2. Originally Posted by anees7112
Factorise over C if P(-i)=0

For all the book's questions so far we were told to find one factor after finding a root, then use long division to find the next factor and so on. But I am not sure where to start here because of the "i"s in the polynomial.

So all I know so far is that (Z-(-i)) = (z+i) is a factor. But I don't think I will be able to divide 9z^3+(9i-12)z^2+(5-12i)z+5i by (z+i)

Thank you
You should be able to do the long division - it's no different than if it was $\displaystyle \displaystyle z - a$ with $\displaystyle \displaystyle a \in \mathbf{R}$ as a factor...

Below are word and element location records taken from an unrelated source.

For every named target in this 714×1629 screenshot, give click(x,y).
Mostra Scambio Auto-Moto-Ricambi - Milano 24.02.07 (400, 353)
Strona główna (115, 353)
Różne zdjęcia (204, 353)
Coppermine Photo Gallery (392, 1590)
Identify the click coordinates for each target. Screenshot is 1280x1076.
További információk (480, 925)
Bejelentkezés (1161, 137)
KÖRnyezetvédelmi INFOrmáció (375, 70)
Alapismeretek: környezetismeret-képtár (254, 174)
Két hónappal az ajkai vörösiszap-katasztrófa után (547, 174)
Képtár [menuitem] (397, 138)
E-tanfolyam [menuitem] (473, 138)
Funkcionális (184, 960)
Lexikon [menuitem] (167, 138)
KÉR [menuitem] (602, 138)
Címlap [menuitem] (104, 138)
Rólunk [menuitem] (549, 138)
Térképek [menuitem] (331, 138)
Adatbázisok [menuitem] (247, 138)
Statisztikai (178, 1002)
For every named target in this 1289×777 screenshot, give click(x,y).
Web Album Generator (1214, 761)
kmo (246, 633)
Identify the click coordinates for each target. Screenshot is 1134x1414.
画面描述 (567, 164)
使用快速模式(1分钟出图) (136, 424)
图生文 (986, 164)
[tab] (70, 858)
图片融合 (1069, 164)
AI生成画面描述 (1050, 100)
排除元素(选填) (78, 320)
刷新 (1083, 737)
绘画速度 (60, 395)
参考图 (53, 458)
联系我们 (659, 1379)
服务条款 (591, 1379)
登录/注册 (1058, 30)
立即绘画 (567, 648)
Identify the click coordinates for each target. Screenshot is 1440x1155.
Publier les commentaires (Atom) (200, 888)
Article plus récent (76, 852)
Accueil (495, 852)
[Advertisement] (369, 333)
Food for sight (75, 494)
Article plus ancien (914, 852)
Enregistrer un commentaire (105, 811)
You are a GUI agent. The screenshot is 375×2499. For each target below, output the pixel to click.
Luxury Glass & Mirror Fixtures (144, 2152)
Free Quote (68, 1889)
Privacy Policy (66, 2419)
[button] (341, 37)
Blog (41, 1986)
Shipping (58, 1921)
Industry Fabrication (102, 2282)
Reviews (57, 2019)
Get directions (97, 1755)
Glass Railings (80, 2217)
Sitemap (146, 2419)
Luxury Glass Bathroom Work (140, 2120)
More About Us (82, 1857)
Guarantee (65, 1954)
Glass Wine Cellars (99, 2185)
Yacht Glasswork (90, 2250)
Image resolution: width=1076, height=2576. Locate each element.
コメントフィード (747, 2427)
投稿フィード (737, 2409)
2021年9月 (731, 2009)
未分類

3. Ah ok . Thank you very much ! I did not realise I could

4. Originally Posted by anees7112
Factorise over C if P(-i)=0

For all the book's questions so far we were told to find one factor after finding a root, then use long division to find the next factor and so on. But I am not sure where to start here because of the "i"s in the polynomial.

So all I know so far is that (Z-(-i)) = (z+i) is a factor. But I don't think I will be able to divide 9z^3+(9i-12)z^2+(5-12i)z+5i by (z+i)

Thank you
Here is an alternative

$\displaystyle P(z)=9z^3+(9i-12)z^2+(5-12i)z+5i$

$\displaystyle P(z)=(z+i)\left(9z^2+kz+5)=9z^3+kz^2+5z+9iz^2+kiz+ 5i$

$\displaystyle P(z)=9z^3+(9i+k)z^2+(5+ki)z+5i$

Both the coefficient of $\displaystyle z^2$ and the coefficient of $\displaystyle z$ reveal $\displaystyle k$.